#### INFORMATION PROVIDED
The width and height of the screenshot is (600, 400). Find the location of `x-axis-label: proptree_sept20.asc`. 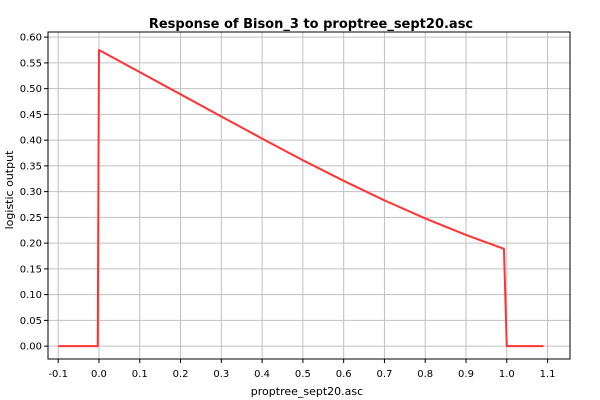

x-axis-label: proptree_sept20.asc is located at coordinates (307, 392).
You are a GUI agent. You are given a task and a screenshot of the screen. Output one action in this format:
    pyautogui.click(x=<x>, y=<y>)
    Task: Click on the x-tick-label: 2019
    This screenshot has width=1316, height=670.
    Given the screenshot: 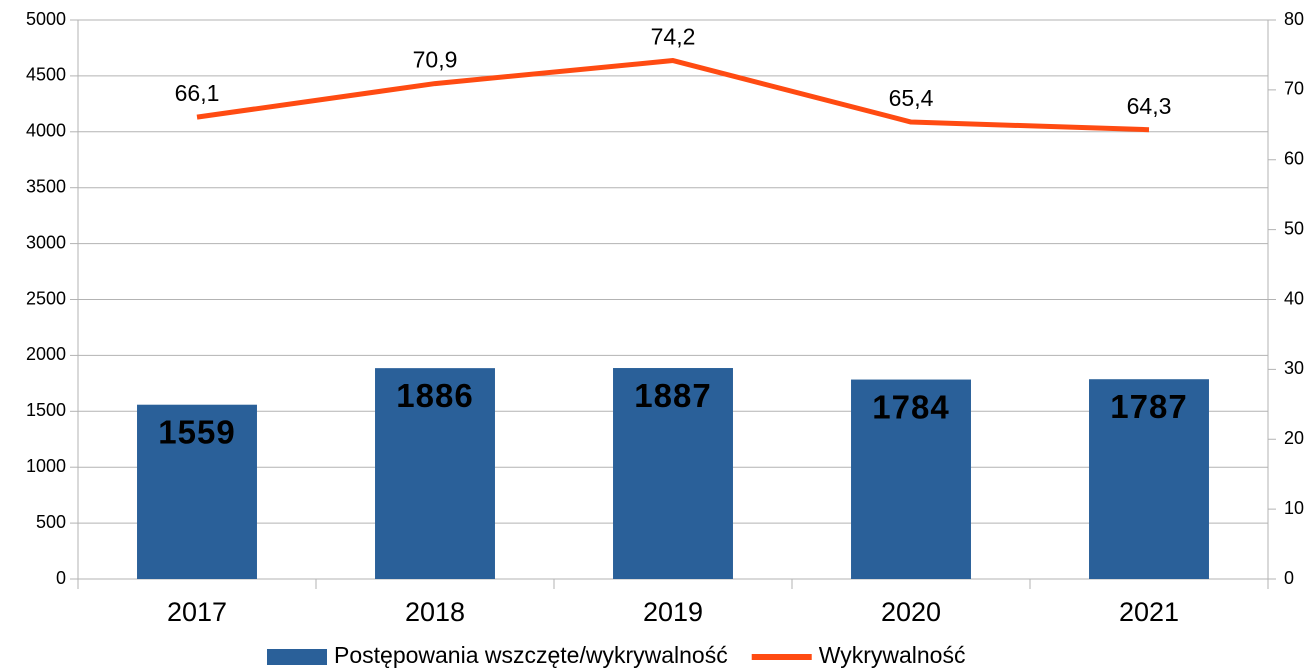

#### WHAT YOU ARE ASKED TO DO
Convert the rows from the beginning through the line containing "x-axis-label: proptree_sept20.asc is" into a two-column CSV with the headers instruction and response, one line for each row. Put each field in quotation marks, replace line breaks with spaces, and leave out the pictures.

#### TASK ANSWER
instruction,response
"The width and height of the screenshot is (600, 400). Find the location of `x-axis-label: proptree_sept20.asc`.","x-axis-label: proptree_sept20.asc is located at coordinates (307, 392)."